## [Extracted records]
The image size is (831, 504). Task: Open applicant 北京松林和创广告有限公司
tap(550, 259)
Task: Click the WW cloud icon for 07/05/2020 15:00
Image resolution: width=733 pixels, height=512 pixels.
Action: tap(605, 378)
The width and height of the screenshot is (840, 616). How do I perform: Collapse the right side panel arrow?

==

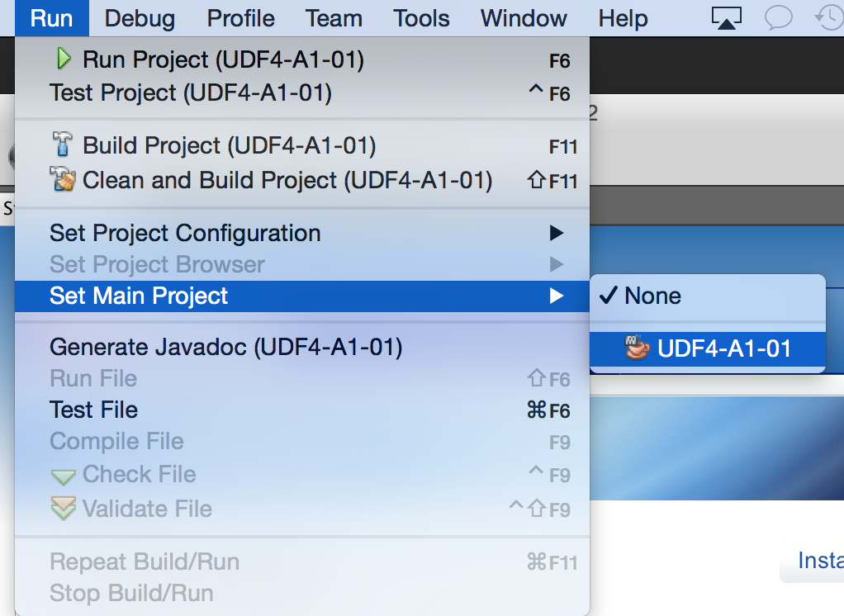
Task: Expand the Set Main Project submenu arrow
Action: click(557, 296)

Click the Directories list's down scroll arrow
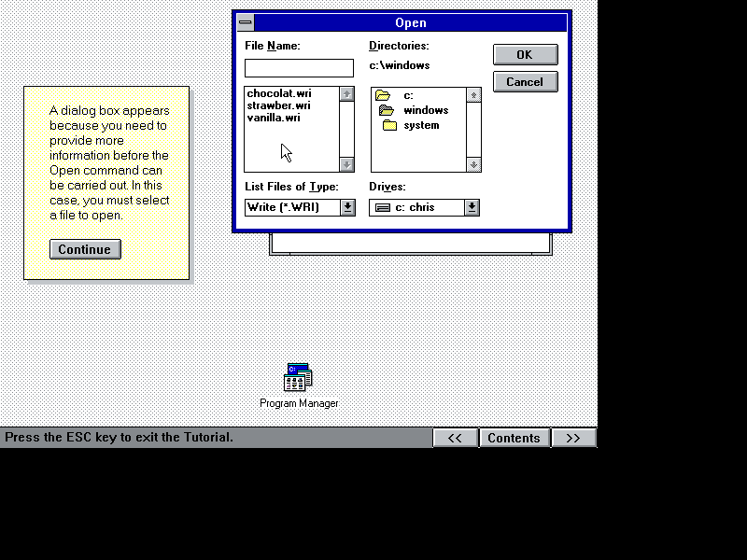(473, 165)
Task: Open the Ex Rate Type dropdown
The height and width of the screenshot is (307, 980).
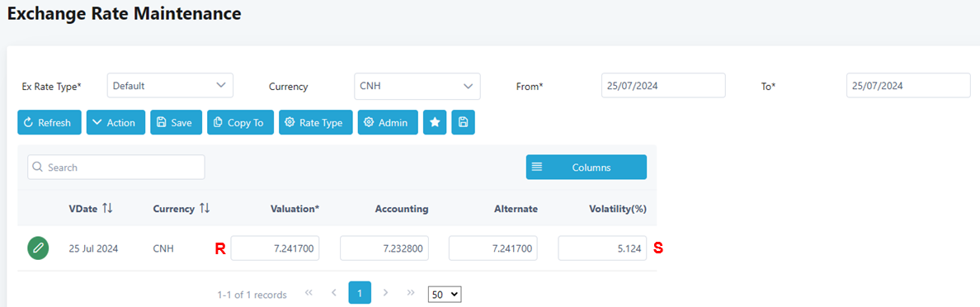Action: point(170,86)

* * *

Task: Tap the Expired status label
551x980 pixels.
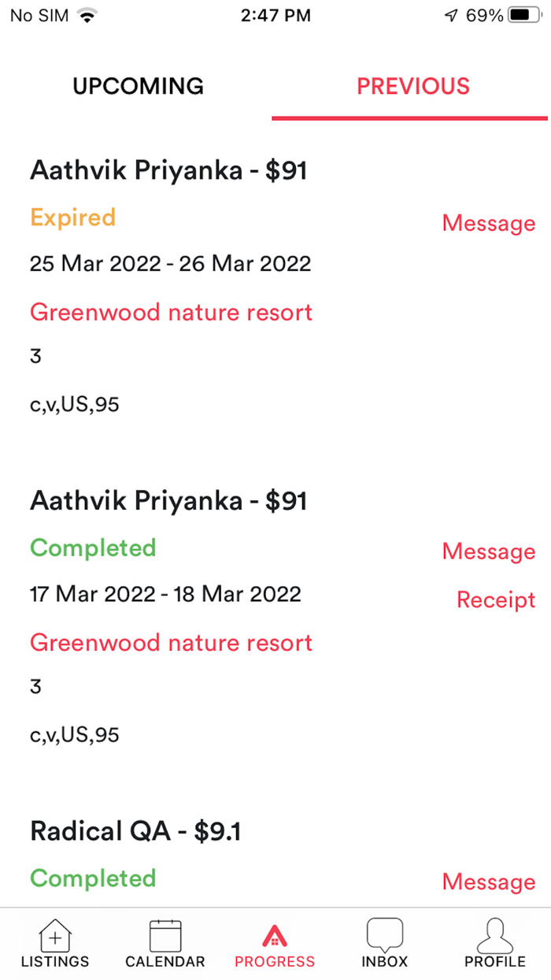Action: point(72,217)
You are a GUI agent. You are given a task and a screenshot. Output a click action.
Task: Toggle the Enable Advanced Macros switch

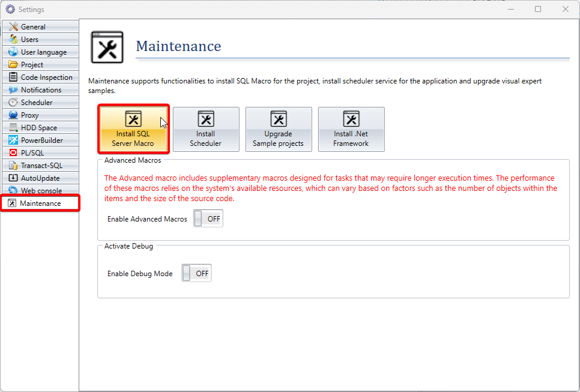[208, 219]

## [TASK DESCRIPTION]
Beginning at the line above that contains "Task: Click the", return each line exactly through the line that contains "The width and", and no others.

## [WRITTEN SOLUTION]
Task: Click the WW cloud icon for 07/05/2020 15:00
Image resolution: width=733 pixels, height=512 pixels.
Action: tap(605, 378)
The width and height of the screenshot is (840, 616). How do I perform: Collapse the right side panel arrow?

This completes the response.